Obviously, Wells Fargo in 2012 is in a very different mortgage market than Countrywide was in the middle of last decade. Countrywide had to compete with an already saturated market by lowering their underwriting standards to allow more customers to qualify. Luckily for Countrywide, Bank of America® bought the company in 2007, right before everything went horribly wrong.
Wells Fargo’s situation is substantially different — they’re able to take a much larger share of a more anemic market because so few are willing or able to lend. According to Bloomberg, “John Stumpf…is taking advantage of weakness at competitors such as Bank of America®.”

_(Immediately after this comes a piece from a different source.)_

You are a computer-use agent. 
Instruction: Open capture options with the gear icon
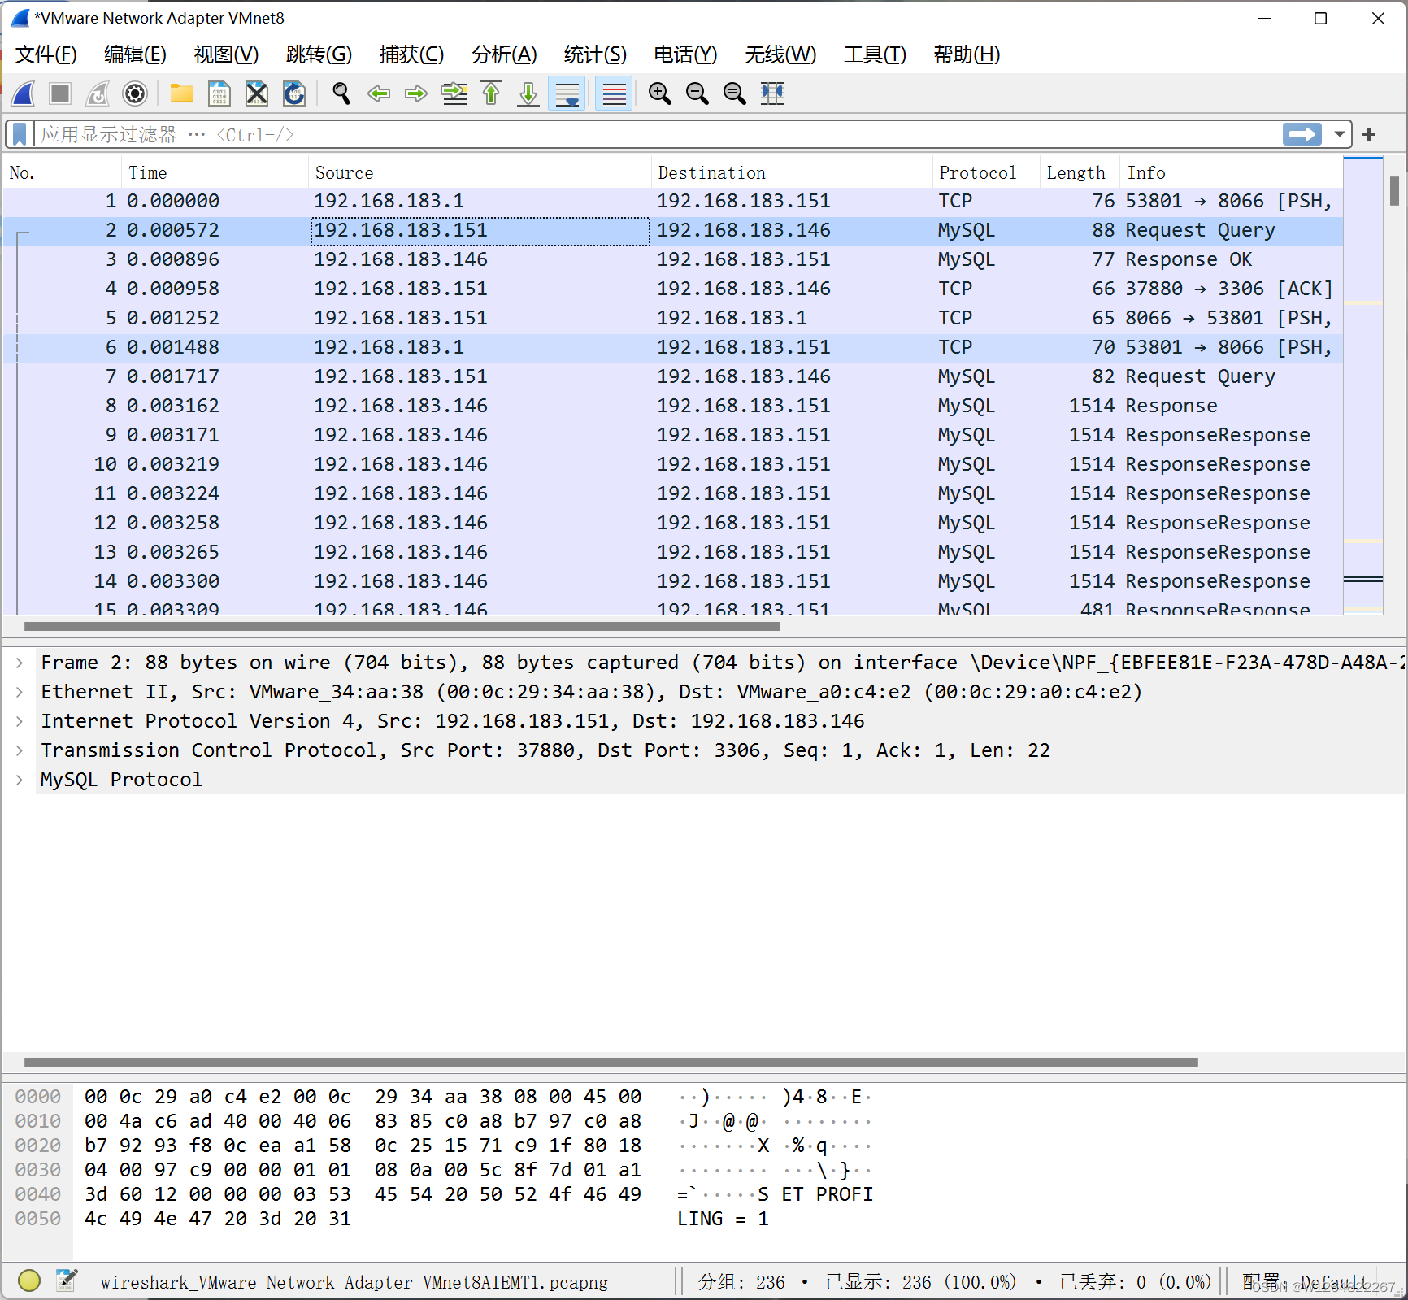(x=135, y=93)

Furthermore, to rule 30 percent of the mortgage market today is a very different thing than it was six years ago. New home sales in March indicate an annual rate of 328,000; the same month in 2006 hinted at sales of about four times that figure. Wells Fargo would have had a paltry market share in 2006 with this level of lending. Still it’s never good to see one bank take on a disproportionate amount of risk compared to the rest, all focused in one asset class — the exact asset class that got us into the last mess.